Large Scale Multi-Task Bayesian Optimization with Large Language Models

• URL: http://arxiv.org/abs/2503.08131v1
• Date: Tue, 11 Mar 2025 07:46:19 GMT
• Title: Large Scale Multi-Task Bayesian Optimization with Large Language Models
• Authors: Yimeng Zeng, Natalie Maus, Haydn Thomas Jones, Jeffrey Tao, Fangping Wan, Marcelo Der Torossian Torres, Cesar de la Fuente-Nunez, Ryan Marcus, Osbert Bastani, Jacob R. Gardner,
• Abstract summary: We introduce a novel approach leveraging large language models (LLMs) to learn from, and improve upon, previous optimization trajectories.<n>We evaluate our method on two distinct domains: database query optimization and antimicrobial peptide design.
• Score: 29.12351845364205
• License: http://creativecommons.org/licenses/by-sa/4.0/
• Abstract: In multi-task Bayesian optimization, the goal is to leverage experience from optimizing existing tasks to improve the efficiency of optimizing new ones.
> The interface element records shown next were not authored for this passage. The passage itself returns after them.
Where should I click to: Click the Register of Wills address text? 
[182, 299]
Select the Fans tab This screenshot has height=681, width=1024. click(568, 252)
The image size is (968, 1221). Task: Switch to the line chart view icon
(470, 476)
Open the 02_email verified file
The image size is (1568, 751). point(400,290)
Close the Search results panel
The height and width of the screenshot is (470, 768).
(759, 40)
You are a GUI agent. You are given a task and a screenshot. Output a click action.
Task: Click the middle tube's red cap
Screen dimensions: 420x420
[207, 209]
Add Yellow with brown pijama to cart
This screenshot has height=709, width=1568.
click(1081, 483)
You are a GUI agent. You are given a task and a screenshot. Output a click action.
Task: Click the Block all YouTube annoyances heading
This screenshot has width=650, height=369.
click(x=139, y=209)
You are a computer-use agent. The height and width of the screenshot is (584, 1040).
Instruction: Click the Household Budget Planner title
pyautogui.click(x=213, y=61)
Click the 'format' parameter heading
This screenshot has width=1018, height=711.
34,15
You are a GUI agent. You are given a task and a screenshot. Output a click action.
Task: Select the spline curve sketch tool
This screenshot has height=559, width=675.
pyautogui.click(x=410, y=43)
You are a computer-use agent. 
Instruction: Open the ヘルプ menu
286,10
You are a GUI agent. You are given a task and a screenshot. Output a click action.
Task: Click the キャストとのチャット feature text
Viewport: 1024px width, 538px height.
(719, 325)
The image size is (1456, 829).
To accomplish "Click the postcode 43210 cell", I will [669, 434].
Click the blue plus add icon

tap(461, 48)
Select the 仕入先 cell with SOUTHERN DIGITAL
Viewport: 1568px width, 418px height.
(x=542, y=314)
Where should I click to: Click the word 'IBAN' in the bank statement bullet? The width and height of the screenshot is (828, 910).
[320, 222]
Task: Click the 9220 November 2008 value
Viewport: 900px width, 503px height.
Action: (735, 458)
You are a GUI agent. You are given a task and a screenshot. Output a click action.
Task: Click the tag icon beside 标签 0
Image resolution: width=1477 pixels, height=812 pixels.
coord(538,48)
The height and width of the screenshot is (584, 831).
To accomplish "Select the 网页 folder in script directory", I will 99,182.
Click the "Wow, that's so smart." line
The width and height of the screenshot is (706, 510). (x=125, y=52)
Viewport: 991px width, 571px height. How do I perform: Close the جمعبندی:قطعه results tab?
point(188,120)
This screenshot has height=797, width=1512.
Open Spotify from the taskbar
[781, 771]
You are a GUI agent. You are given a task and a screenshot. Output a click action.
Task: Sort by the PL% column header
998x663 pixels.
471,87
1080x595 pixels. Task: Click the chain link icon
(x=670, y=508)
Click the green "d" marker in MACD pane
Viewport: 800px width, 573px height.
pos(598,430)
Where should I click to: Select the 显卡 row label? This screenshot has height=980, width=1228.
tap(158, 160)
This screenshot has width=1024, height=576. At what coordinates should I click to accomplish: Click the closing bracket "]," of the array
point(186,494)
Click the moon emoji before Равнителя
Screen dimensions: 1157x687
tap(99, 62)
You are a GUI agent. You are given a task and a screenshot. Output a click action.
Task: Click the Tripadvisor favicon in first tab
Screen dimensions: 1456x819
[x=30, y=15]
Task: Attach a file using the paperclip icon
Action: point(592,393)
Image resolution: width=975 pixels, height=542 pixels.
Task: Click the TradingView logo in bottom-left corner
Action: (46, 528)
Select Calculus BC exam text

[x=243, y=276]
While approaches using multi-task Gaussian processes or deep kernel transfer exist, the performance improvement is marginal when scaling to more than a moderate number of tasks. We introduce a novel approach leveraging large language models (LLMs) to learn from, and improve upon, previous optimization trajectories, scaling to approximately 2000 distinct tasks. Specifically, we propose an iterative framework in which an LLM is fine-tuned using the high quality solutions produced by BayesOpt to generate improved initializations that accelerate convergence for future optimization tasks based on previous search trajectories. We evaluate our method on two distinct domains: database query optimization and antimicrobial peptide design. Results demonstrate that our approach creates a positive feedback loop, where the LLM's generated initializations gradually improve, leading to better optimization performance. As this feedback loop continues, we find that the LLM is eventually able to generate solutions to new tasks in just a few shots that are better than the solutions produced by "from scratch" by Bayesian optimization while simultaneously requiring significantly fewer oracle calls.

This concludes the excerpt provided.